PepsiCo yesterday announced several organization changes designed to help the company gain the full benefit of its recently-completed merger with The Quaker Oats Company.
“One of the most exciting things about merging two outstanding companies like PepsiCo and Quaker is that we can do far more together than either company could on its own,” said PepsiCo Chairman and Chief Executive Officer Steve Reinemund. “These changes will enable us to use our combined strength to the greatest advantage.”
“Some of the changes will allow us to do things more efficiently and at a lower cost by joining forces,” Reinemund said. “Others facilitate sharing our intellectual capital — the knowledge and expertise of our businesses and people, so we can be more competitive in the marketplace.”
The changes include:
- A major benefit of the merger is the opportunity to use
Quaker’s large, efficient broker/warehouse system to expand distribution of Tropicana’s products. To facilitate that, Tropicana will report in through Bob Morrison, 59, Quaker Chairman, President and CEO and Vice Chairman of PepsiCo, who will also oversee Gatorade and Quaker food operations and distribution in North America (U.S. and Canada). Tropicana will continue to be headquartered in Bradenton, Florida and led by President and Chief Executive Officer Brock Leach, 42. Since Leach became CEO in 1999, Tropicana has posted some of the strongest growth in its history.
- Pepsi-Cola International, Tropicana International and Gatorade International will make up a new division called PepsiCo Beverages International (PBI). PBI will be led by President and CEO Peter M. Thompson, 54, who has been president and CEO of Pepsi-Cola International since 1996. Placing the three international beverage businesses within a single umbrella organization will provide each the benefit of substantially greater scale and efficiency.

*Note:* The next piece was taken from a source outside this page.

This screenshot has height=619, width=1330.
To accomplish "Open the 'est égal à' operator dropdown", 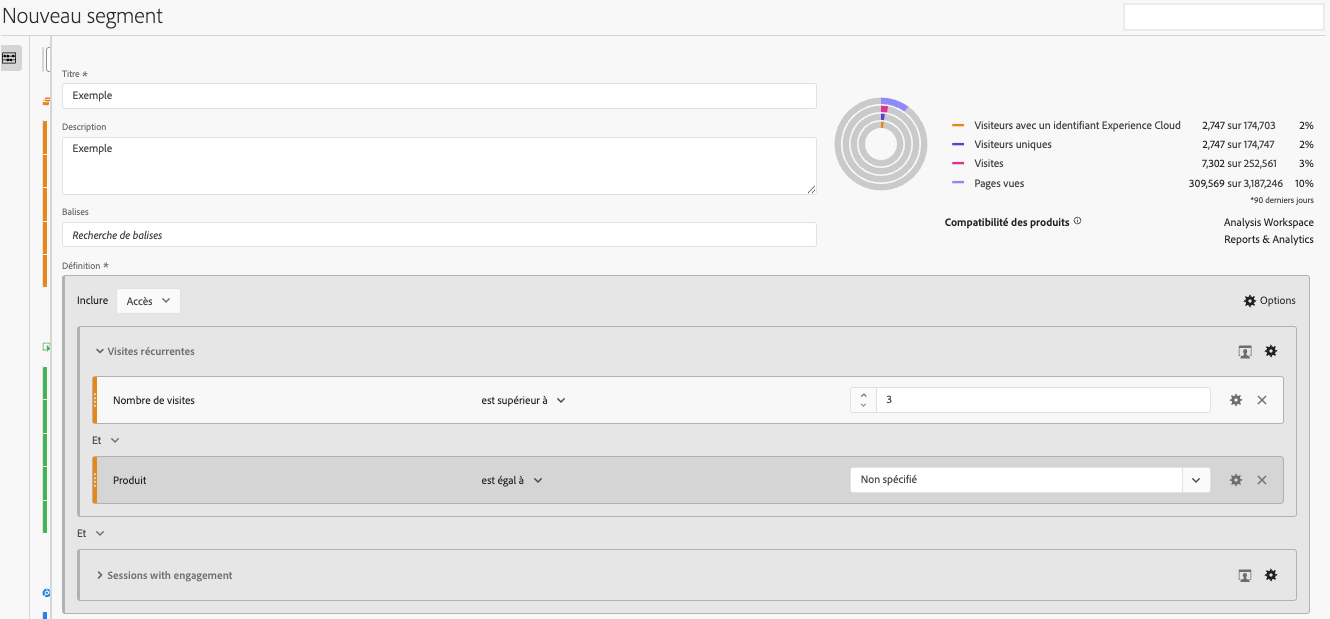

PBI will be based in Purchase, N.Y.
- A new division called Frito-Lay International will combine Frito-Lay Europe/Africa/Middle E ast, Frito-Lay Latin America/Asia Pacific/Australia and the Quaker snack and food businesses outside North America. Frito-Lay International will be led by President and CEO Rogelio Rebolledo, 57, a 25-year PepsiCo executive and a principal architect of PepsiCo’s international snack business. Rebolledo has been president and CEO of Frito-Lay Latin America/Asia Pacific/Australia since 2000 and previously led Frito-Lay Latin America/Asia Pacific. Michael White, 49, will continue in the key role as president and chief executive officer of Frito-Lay Europe/Africa/Middle East, with additional responsibility for Quaker Foods Europe. White is an 11-year PepsiCo veteran and has been running the company’s snack business in Europe/Middle East/Africa since last year. Frito-Lay International will be based in Plano, Texas.

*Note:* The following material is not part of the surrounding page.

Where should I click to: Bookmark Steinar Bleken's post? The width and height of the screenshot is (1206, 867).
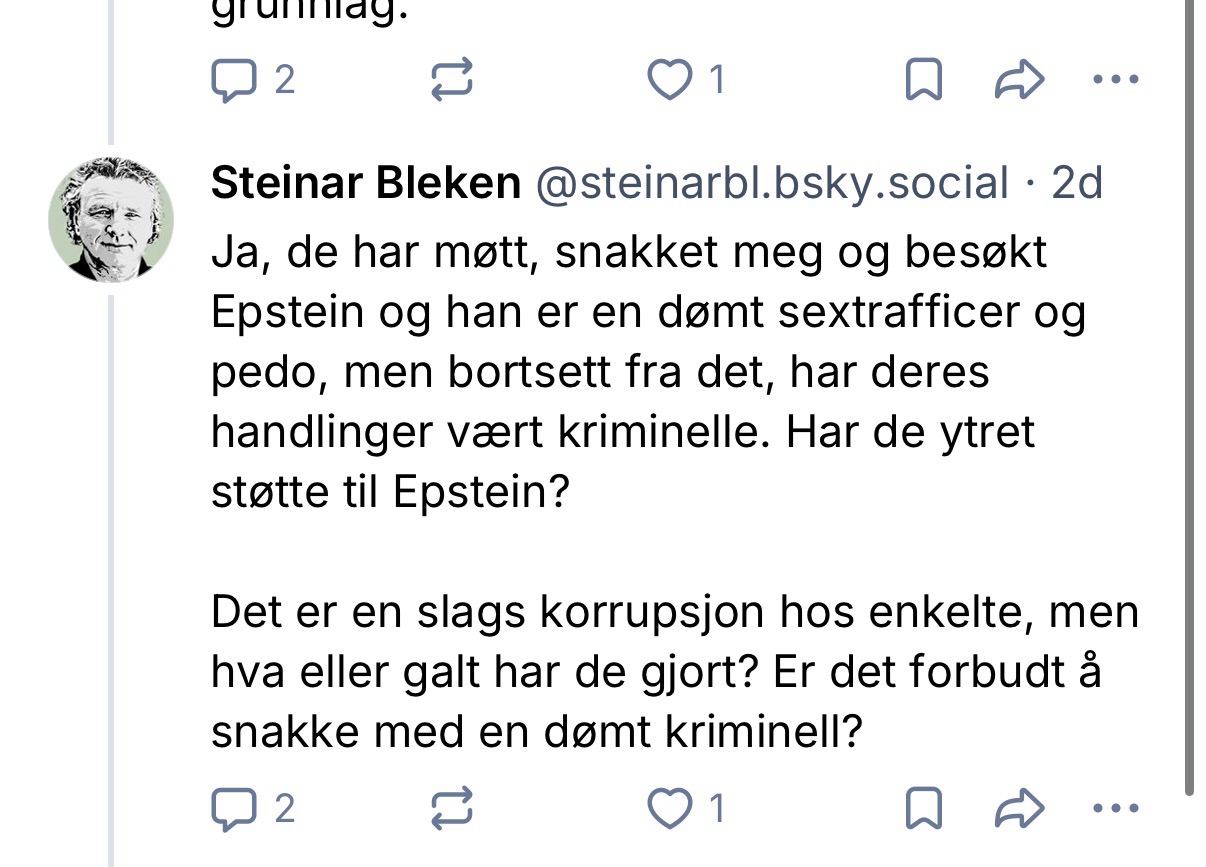[x=923, y=809]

- A new unit will be formed within
Frito-Lay North America (FLNA) that will be dedicated exclusively to “convenience food” — including non-core salty snacks (snack kits, meat snacks, etc.) and Quaker snacks (grain and cereal bars, rice snacks, etc.) This new unit will be sharply focused on the vast opportunities outside Frito-Lay’s historic strength in potato chips, tortilla chips, pretzels and other traditional salty snacks. It will report to FLNA President and CEO Al Bru, 52, a 25-year PepsiCo veteran.
- Management of “hot fill” beverage production and co-packing for Gatorade and Tropicana will be consolidated at Quaker in Chicago under Bob Morrison. In addition, contract packing of hot fill products will be jointly managed by Quaker and Pepsi-Cola North America. These steps will enable PepsiCo to manufacture Gatorade, Tropicana Twister, Dole, Season’s Best, SoBe and other hot fill products more efficiently and at a lower cost. With the addition of Gatorade, PepsiCo now has the largest hot-fill manufacturing capacity of any beverage company in the world.

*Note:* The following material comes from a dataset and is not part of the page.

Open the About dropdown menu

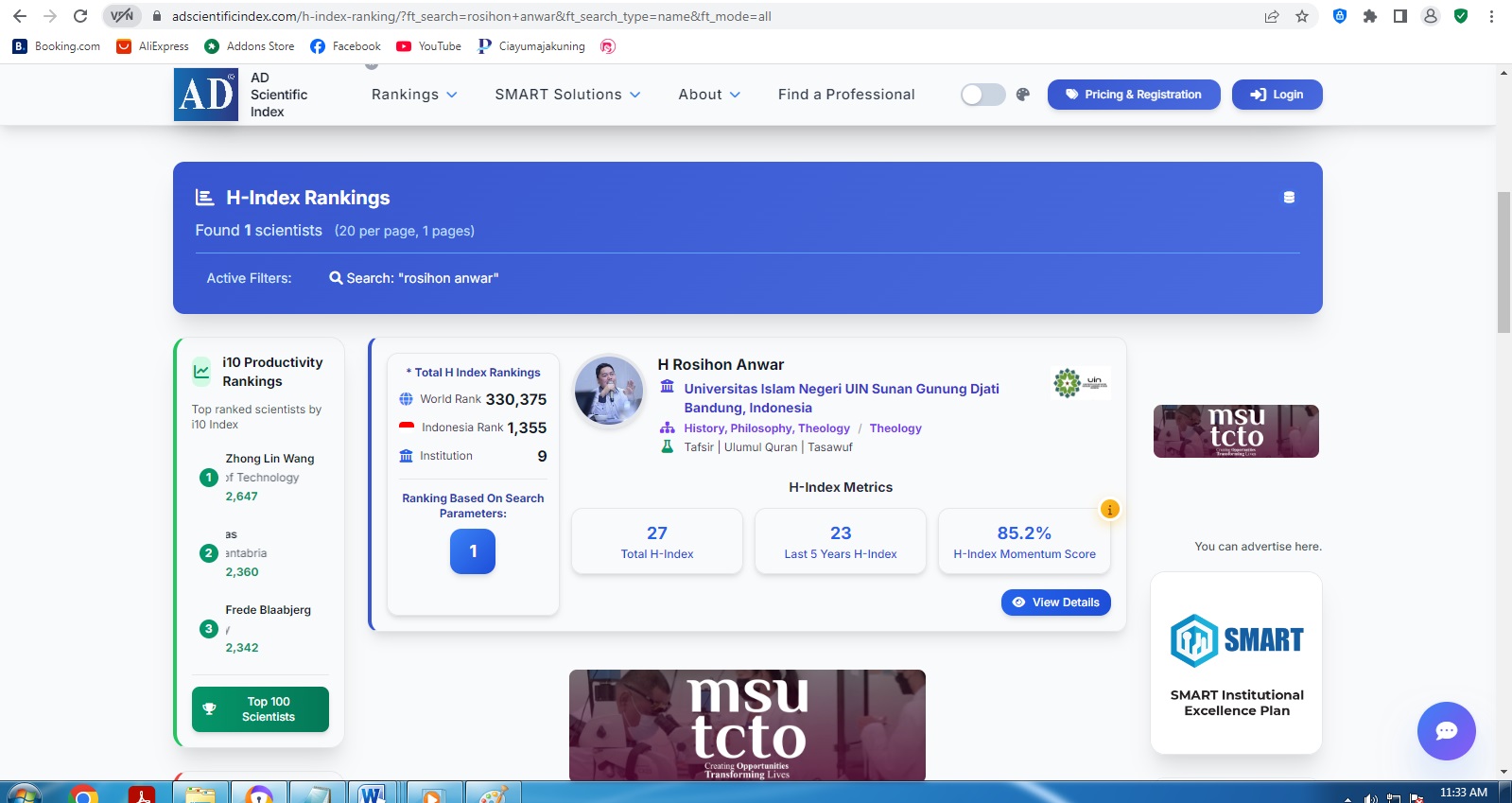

- The coordination and consolidation of strategic materials purchasing across PepsiCo divisions will be expanded to include the Quaker businesses. That function will report to Bob Morrison in his role as PepsiCo vice chairman. Under this process, one division purchasing executive is responsible for buying a certain category of materials (i.e. “bottles and closures” or “paperboard and corrugated”) for multiple divisions.
PepsiCo completed its merger with Quaker on Thursday Aug. 2 to form a company sharply focused on convenient foods and beverages. With pro-forma revenues of about $25 billion, PepsiCo today ranks as the world’s fifth largest food and beverage company in revenues.